In the records below, find the line holding "Image resolution: width=966" and the line holding "Uncheck the Client". Set down both, with every line between them, exactly.
(Beginning of Records to use)
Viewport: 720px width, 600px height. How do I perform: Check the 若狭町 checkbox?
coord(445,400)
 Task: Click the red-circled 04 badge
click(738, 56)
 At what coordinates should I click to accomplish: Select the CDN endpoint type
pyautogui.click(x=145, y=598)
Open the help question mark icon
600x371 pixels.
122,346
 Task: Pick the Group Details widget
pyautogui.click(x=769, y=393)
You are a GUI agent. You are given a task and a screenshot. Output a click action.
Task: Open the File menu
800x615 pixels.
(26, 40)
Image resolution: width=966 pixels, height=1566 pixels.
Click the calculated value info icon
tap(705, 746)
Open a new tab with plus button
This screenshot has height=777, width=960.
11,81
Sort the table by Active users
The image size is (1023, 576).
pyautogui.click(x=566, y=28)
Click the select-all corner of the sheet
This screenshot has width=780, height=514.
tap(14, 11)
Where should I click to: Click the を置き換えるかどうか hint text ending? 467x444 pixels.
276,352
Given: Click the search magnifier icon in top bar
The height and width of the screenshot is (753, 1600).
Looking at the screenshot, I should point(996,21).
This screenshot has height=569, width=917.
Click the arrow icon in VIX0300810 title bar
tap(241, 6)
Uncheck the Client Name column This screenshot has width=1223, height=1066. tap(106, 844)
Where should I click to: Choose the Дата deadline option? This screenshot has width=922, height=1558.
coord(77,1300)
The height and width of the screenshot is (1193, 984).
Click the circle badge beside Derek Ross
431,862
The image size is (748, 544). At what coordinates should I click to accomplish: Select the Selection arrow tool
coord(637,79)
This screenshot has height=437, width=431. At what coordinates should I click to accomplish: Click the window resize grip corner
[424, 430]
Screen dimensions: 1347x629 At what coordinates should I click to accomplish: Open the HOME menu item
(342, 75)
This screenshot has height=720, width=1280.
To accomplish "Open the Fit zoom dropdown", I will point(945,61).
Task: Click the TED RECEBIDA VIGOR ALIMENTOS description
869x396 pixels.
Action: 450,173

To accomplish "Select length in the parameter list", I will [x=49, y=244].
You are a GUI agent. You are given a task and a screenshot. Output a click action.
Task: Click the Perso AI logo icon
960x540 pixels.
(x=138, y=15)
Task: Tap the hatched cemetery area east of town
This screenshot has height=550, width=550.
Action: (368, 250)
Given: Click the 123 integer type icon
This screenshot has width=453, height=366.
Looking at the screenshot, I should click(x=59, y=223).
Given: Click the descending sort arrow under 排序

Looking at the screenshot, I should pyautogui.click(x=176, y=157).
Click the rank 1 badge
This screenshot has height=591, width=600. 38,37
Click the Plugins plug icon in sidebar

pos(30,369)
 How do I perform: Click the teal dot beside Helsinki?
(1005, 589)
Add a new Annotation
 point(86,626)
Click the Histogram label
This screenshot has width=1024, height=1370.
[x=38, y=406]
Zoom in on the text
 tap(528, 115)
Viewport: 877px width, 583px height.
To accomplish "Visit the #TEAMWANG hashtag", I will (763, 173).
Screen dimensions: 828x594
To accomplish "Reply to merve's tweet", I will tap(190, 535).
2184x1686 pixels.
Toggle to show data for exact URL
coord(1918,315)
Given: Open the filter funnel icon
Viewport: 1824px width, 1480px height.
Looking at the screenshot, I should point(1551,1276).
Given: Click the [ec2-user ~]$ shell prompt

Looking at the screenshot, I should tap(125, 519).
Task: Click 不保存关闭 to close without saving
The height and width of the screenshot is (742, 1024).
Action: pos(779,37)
(End of Records to use)
Your solution:
Image resolution: width=966 pixels, height=1566 pixels.
Click the calculated value info icon
tap(705, 746)
Open a new tab with plus button
This screenshot has height=777, width=960.
11,81
Sort the table by Active users
The image size is (1023, 576).
pyautogui.click(x=566, y=28)
Click the select-all corner of the sheet
This screenshot has width=780, height=514.
tap(14, 11)
Where should I click to: Click the を置き換えるかどうか hint text ending? 467x444 pixels.
276,352
Given: Click the search magnifier icon in top bar
The height and width of the screenshot is (753, 1600).
Looking at the screenshot, I should point(996,21).
This screenshot has height=569, width=917.
Click the arrow icon in VIX0300810 title bar
tap(241, 6)
Uncheck the Client Name column This screenshot has width=1223, height=1066. tap(106, 844)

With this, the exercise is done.